▶ _Material provided_
◆ ◆ ◆ ◆ ◆

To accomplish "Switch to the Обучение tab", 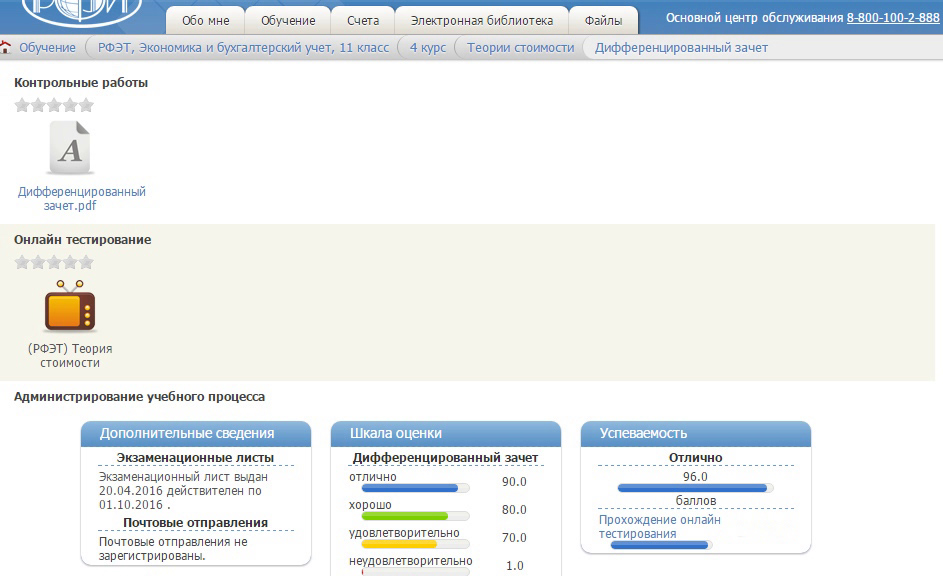I will 288,20.
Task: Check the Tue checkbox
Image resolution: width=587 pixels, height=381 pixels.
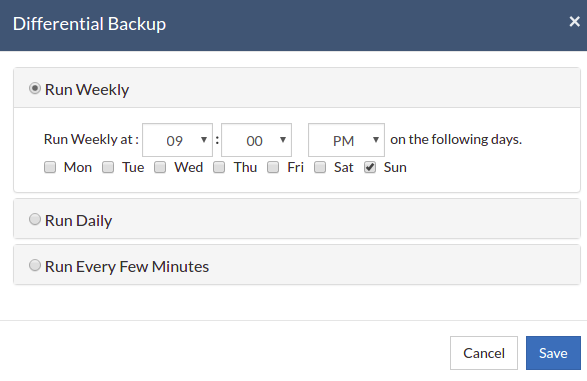Action: click(108, 167)
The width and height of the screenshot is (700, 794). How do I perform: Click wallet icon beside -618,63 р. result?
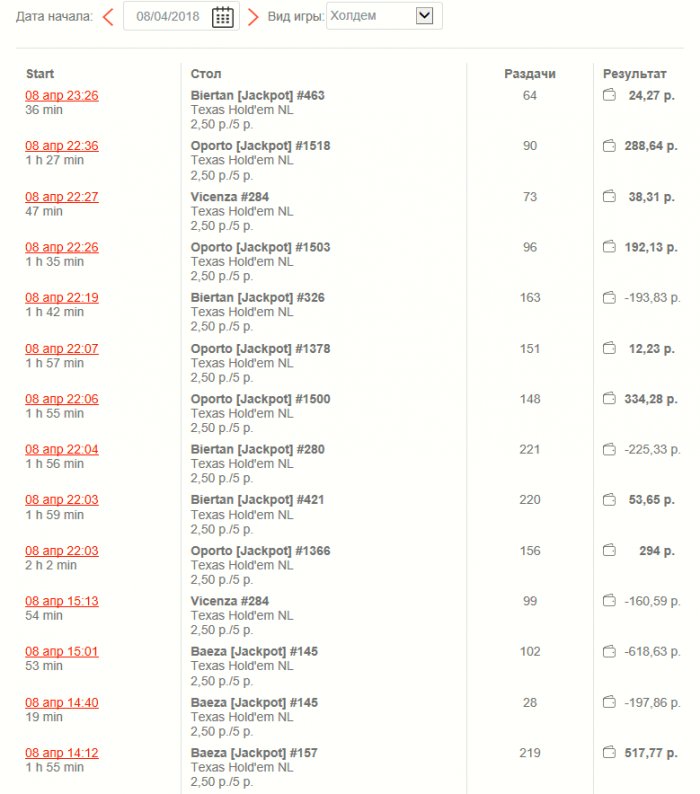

◆ ◆ ◆ ◆ ◆

Rewrite the listing from the line with "Task: Check the Tue checkbox" through the end of the listing, changing "screenshot" to "screen capture" and keeping everything else the same. Leave the pictures out of your answer.

▶ _Reply_
Task: Check the Tue checkbox
Image resolution: width=587 pixels, height=381 pixels.
Action: click(108, 167)
The width and height of the screen capture is (700, 794). How do I perform: Click wallet icon beside -618,63 р. result?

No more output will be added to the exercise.